Christine burst out laughing; “I believe the women in your family certainly do have this errr…quality,” she agreed smiling with admiration at Maybelline, “They certainly do.” Christine leaned forward. “When you see this Ancestor of yours again, tell her I agree with everything that she said. I’ve heard everything. And I’m ready...”
In response to Christine’s reply, Maybelline did something her mother had never heard before, she let out great big squeals of laughter.
“Ah wow! I’ve never heard her laugh like that! What did you say to her? What does it mean?”
Christine was laughing too. She wiped her eyes then turned her attention to Maybelline’s mother. “She said the women in your family have…a thing…You’re a gusty lot I hear.”
Stephanie looked back in bewilderment but nodded. “Yes. Yes. We are.” She laughed with a strange look of awe on her face.
“Stephanie.” Christine looked directly at the first-time mother. “I don’t think you’re going to have any more problems with Maybelline crying - I’m quite certain of that. Just one thing though. You got to help your baby do, what she was born to do. The answer, we might not always know, but the help, we can always give. Whatever that potential maybe, no matter how daunting or challenging, help her to fulfil that potential.”
“But how will I know what that is?”
“Oh. You don’t really need to know Stephanie,” Christine replied all smiles and dry-eyed for a change. “Believe me. These babies.
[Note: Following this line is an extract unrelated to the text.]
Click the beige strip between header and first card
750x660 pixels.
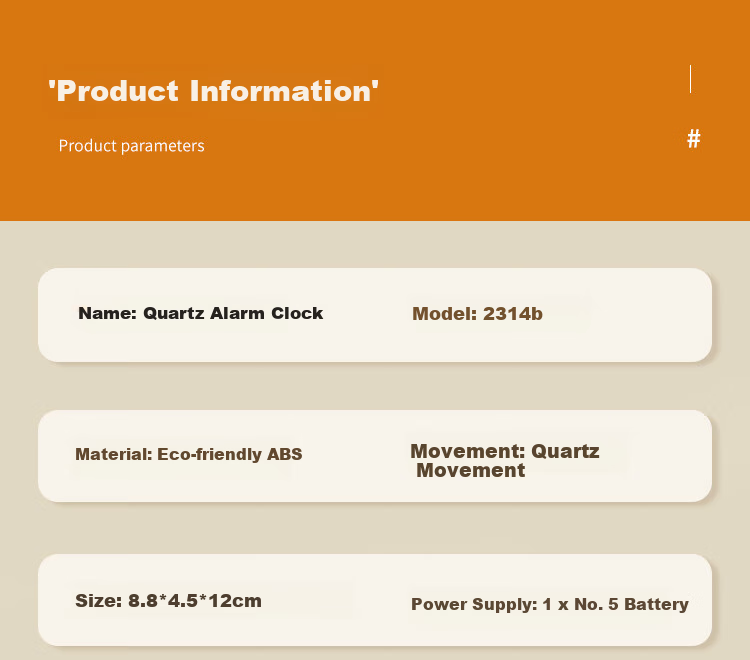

They know it for themselves.”
Stephanie stared levelly at Christine. “How about you?” she asked with a warmth very much like Lydia’s. “What are you going to do?”
Christine sighed however her eyes lit up like freshly pressed pennies. “I have a gift,” she replied without a moment’s hesitation. “I have life. And so long as I have this, it means: I have much to learn, I have much to teach…” she smiled, imagining the cheers of all the babies around the world and beyond “…So I guess…I have much to do...”
The two of them turned their attention to Maybelline, who was happily gurgling away. They slowly sipped their coffees; shared pointers on motherhood, and occasionally fawned over the little baby girl who was now playing quite contently in her little car seat.